Dessin : Guillaume Singelin
Année : 2014
Synopsis :
Previously in The Grocery : Profitant de l’absence du père d’Elliott qui est toujours injustement incarcéré pour l’agression supposée du Rabbin, la bande d’Ellis One a définitivement installé son Quartier Général dans l’épicerie, et à partir de ce lieu stratégique, elle poursuit son trafic de drogue en toute impunité autour du Corner 16.
De leur côté, pour venger le massacre qui a fait 27 victimes dans leurs rangs, les chefs de la Mara 16 – la bande rivale – ont décidé de faire appel au sanguinaire et mystérieux Y Gang pour venger leur honneur dans le sang.
Ainsi, après avoir fait exploser les ateliers de raffinage de leurs ennemis, le Y Gang a retourné à Ellis One et à ses associés néo-nazis l’ensemble de leurs livreurs-dealers en pièces détachées. Désormais, c’est aux chefs que le Y Gang a décidé de s’attaquer et c’est un camion rempli d’explosifs qui est lancé à pleine vitesse en direction de la Grocery.
Dans cet univers apocalyptique, le candide Elliott est toujours à la recherche de son pote Sixteen sans savoir que celui-ci s’est lié d’amitié avec une Mara 16, avec laquelle il partage le dessein de se venger d’Ellis One.
Welcome back to the Grocery’s corner and enjoy the following…
Avis :
Prenez un shaker, introduisez-y un scénariste de talent (Championzé, Clichés de Bosnie, Young, entre autres) et un dessinateur inventif, secouez bien le tout et vous obtiendrez The Grocery, série décapante publiée sous le Label 619 chez Ankama.
Autant le préciser d’emblée, The Grocery est une série à ne pas mettre entre les mains de nos chères têtes blondes (ou brunes, ou rasées, au choix) dans laquelle les auteurs nous entrainent avec un plaisir non-dissimulé, et communicatif, à Baltimore, dans les quartiers défavorisés, sur le terrain d’affrontement de deux bandes rivales qui règlent leurs comptes à coups de kalachnikovs sans se préoccuper des dégâts collatéraux éventuels.
Ca mitraille en rafale, ça décapite, ça grille au chalumeau et ça se refait la boutonnière à coups de machettes comme on va au supermarché.

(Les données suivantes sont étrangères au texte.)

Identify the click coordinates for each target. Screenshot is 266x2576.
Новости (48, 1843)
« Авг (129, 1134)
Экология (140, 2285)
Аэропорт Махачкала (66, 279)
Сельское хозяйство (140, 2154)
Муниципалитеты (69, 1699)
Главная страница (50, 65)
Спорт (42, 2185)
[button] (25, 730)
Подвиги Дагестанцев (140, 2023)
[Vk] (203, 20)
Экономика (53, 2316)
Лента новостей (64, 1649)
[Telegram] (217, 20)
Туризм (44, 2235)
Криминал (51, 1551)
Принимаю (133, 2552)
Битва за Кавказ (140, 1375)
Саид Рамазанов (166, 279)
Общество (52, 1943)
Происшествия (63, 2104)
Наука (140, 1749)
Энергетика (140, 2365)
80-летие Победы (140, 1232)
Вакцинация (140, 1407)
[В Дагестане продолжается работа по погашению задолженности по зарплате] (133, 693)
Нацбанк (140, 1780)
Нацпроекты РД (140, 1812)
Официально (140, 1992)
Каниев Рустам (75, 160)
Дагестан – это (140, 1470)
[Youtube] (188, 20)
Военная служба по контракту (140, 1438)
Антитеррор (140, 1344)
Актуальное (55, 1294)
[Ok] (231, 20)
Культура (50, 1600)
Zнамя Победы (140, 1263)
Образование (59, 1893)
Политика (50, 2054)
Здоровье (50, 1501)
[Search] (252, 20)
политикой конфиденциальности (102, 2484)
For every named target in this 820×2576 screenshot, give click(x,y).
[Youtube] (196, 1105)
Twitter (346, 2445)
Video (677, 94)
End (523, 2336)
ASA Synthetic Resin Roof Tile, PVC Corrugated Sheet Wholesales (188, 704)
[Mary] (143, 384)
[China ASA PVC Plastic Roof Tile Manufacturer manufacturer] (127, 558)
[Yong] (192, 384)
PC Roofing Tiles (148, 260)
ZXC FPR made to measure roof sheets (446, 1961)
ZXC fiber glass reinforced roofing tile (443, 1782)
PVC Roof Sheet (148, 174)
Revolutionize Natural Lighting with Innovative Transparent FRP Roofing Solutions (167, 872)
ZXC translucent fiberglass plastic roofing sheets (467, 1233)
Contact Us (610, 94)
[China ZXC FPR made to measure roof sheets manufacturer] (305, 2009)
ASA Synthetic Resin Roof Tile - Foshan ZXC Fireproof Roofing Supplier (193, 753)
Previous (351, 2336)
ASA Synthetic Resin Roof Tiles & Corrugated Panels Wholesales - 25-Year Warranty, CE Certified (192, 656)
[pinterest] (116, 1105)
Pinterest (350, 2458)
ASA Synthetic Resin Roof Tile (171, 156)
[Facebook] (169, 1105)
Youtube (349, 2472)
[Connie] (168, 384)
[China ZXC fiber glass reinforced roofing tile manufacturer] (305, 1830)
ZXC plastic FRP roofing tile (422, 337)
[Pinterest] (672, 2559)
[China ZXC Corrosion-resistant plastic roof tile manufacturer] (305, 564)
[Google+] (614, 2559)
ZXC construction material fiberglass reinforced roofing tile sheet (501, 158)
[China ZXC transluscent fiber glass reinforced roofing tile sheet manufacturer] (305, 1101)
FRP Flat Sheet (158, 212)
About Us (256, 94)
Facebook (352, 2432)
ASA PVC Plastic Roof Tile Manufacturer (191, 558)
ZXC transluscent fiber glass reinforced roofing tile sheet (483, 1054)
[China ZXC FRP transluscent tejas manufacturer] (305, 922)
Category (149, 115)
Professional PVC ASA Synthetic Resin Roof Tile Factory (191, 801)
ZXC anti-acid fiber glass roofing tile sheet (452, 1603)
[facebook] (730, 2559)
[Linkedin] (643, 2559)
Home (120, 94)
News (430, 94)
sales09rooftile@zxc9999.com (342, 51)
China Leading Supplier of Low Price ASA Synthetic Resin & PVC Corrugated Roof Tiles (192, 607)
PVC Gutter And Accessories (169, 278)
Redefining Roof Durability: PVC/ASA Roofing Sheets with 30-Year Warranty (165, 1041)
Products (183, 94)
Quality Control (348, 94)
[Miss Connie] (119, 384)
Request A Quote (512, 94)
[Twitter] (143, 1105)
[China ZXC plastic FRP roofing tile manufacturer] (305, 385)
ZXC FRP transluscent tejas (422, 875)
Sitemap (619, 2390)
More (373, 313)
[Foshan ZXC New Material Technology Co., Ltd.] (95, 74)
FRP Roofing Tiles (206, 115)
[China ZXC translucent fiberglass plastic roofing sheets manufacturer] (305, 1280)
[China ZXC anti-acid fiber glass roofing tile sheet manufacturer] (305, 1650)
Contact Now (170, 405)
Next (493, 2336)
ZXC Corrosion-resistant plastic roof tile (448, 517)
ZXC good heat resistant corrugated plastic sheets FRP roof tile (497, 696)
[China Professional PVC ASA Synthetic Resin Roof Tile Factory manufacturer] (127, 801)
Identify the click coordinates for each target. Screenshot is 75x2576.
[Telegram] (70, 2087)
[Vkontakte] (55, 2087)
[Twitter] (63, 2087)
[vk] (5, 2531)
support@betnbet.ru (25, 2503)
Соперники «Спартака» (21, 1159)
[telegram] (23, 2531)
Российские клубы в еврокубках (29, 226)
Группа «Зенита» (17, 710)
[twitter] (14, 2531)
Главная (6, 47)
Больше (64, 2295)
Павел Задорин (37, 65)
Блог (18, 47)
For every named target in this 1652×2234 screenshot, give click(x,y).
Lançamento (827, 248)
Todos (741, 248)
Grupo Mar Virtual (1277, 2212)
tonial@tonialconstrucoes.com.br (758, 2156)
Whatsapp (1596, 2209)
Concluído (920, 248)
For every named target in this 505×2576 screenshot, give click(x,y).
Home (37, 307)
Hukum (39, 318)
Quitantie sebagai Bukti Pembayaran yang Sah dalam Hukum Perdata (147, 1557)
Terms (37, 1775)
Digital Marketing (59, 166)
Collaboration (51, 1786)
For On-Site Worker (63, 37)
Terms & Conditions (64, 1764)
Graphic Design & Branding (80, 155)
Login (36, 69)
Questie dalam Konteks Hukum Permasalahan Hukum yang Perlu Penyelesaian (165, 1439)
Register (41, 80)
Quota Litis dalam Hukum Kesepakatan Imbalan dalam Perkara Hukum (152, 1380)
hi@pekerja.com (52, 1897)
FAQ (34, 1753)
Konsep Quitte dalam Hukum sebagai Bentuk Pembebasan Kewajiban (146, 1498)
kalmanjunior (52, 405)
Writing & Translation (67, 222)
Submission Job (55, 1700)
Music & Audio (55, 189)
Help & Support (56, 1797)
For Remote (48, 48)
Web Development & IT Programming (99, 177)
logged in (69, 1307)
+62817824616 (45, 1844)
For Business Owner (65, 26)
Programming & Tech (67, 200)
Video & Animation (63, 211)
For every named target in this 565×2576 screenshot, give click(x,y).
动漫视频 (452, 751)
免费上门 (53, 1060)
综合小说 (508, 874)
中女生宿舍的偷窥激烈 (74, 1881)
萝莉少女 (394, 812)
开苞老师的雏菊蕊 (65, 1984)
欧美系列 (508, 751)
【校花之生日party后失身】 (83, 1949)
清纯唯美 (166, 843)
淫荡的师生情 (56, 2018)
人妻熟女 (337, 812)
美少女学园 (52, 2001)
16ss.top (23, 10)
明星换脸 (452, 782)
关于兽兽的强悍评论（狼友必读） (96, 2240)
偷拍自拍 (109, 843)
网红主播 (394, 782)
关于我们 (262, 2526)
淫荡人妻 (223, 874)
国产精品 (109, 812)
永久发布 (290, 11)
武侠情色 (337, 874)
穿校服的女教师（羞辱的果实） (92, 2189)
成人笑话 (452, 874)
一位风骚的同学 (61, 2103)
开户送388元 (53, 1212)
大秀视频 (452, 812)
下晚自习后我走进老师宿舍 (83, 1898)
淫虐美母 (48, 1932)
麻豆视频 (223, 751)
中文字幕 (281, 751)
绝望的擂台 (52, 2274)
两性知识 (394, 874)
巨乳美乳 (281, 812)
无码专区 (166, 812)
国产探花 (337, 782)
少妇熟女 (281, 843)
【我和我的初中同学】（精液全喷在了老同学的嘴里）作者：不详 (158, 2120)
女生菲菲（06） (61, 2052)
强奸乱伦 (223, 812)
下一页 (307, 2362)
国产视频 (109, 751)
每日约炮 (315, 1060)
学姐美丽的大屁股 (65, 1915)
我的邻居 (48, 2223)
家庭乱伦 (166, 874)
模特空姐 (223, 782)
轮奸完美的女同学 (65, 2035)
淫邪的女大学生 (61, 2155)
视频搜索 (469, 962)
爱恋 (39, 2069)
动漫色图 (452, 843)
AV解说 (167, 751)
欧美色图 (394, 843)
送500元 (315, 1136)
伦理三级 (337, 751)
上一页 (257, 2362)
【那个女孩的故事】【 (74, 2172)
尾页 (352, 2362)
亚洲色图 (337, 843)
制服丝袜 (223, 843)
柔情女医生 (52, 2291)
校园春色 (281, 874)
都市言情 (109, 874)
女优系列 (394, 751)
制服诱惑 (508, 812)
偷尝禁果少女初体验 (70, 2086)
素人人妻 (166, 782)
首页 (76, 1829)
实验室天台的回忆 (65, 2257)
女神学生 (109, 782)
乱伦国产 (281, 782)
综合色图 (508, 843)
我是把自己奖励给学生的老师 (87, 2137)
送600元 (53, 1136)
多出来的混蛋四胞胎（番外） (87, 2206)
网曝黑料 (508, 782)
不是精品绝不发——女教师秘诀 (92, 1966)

Alors pourquoi s’intéresser à cette série qui ressemble de prime abord à une histoire de malfrats agrémentée de scènes apocalyptiques me direz-vous ? Parce que c’est drôle, c’est provocant, c’est intelligent. Au-delà de l’intrigue sur fond de guerre des gangs, les deux auteurs portent un regard incisif sur la société nord-américaine d’aujourd’hui. La place des média, la force du communautarisme, la crise économique provoquée et alimentée par les établissements bancaires, le recours aux organismes privés pour assurer les missions de sécurité publiques sont autant de thèmes qui enrichissent le scénario et donnent de la profondeur à cette histoire. Sur le modèle des séries télé US réussies de cette dernière décennie, au-delà du premier niveau de lecture, perce une réflexion intéressante sur l’évolution de cette société américaine dont les piliers sont ébranlés par les pertes de ses repères.
Deux destins se croisent : tout d’abord celui d’Elliott, un jeune garçon un peu candide, qui a récemment emménagé dans le Corner 16 – son père ayant repris une épicerie de quartier – et qui tente de s’intégrer dans ce nouvel univers dans lequel les enfants de son âge sont capables de reconnaitre la drogue absorbée par un individu à sa démarche ou à son niveau de sudation. De l’autre, il y a Washington, un vétéran d’Irak, tout juste rapatrié, qui se retrouve SDF suite à la saisie par la banque (la Maddof Brother) de la maison de sa grand-mère, victime de la crise des subprimes, et qui se bat pour lui rendre un toit et un peu de dignité.
Coté illustration, le contraste est saisissant entre ces personnages de prime abord sympathiques avec leurs facies de gentils têtards et le déchainement de violence dont ils sont capables. Mention spéciale au tueur à gage d’Ellis one qui exécute ses victimes en récitant des versets de la Bible. Une fois encore l’ombre du grand Quentin n’est pas loin.
Vous l’aurez compris, j’aime beaucoup cette série surprenante, très bien ficelée, très documentée. On a parfois l’impression que les auteurs partent totalement en live avec ces déchainements soudains de violences gratuites ou de scènes surréalistes (l’attaque du commissariat par la bande de néo-nazis, la révolte des détenues dans la prison des femmes,…) mais le tout reste très maîtrisé, très cohérent. Je vous conseille de découvrir les trois premiers tomes dans l’ordre et je souhaite que cette série vous procure également un bon moment de lecture. Vivement la suite.